→ Task to complete:
Transcribe the data below verbatim from the line with "Click the To-Do Tasks heading text" to the line with "Click the locate my position target button". Include both of those lines.
___ Given records ___
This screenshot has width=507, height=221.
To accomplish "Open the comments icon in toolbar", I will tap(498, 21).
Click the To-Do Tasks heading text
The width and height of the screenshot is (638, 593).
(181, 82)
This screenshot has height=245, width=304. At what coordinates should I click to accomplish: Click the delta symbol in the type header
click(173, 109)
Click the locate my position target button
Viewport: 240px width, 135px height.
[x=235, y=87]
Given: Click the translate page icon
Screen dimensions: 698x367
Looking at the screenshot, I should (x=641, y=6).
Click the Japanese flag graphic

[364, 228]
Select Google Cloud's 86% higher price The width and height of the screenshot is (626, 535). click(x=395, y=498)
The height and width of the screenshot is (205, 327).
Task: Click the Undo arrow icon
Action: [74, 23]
___
___ Given records ___
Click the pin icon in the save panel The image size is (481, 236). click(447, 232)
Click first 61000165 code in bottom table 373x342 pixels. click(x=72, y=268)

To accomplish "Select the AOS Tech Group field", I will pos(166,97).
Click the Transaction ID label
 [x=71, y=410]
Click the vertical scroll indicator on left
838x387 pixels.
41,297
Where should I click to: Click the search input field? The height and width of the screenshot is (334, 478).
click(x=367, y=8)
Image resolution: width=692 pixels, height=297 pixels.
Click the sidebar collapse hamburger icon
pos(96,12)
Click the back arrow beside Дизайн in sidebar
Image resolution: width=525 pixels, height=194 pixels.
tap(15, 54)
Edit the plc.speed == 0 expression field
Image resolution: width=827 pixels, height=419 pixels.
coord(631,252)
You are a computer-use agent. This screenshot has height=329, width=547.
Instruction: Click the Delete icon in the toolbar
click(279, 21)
___
___ Given records ___
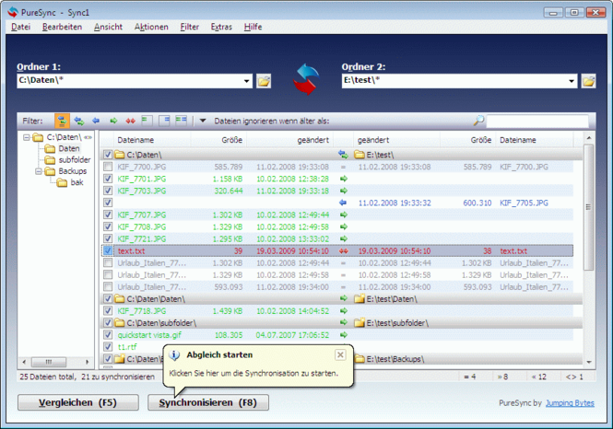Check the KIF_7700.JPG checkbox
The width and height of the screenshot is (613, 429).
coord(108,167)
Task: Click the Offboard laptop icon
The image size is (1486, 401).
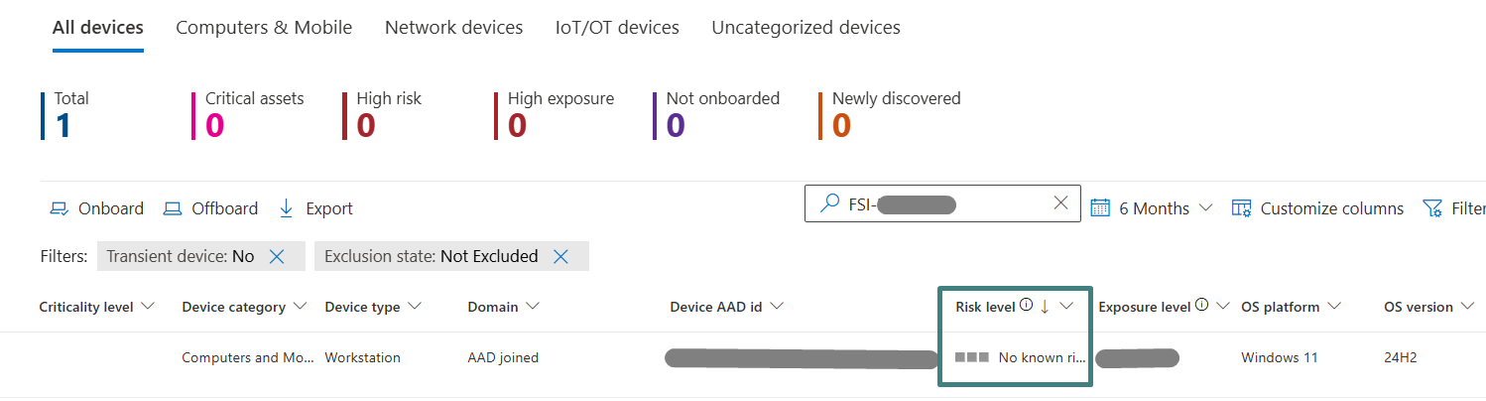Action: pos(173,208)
___
→ Finished exercise:
Click the To-Do Tasks heading text
The width and height of the screenshot is (638, 593).
(181, 82)
This screenshot has height=245, width=304. At what coordinates should I click to accomplish: Click the delta symbol in the type header
click(173, 109)
Click the locate my position target button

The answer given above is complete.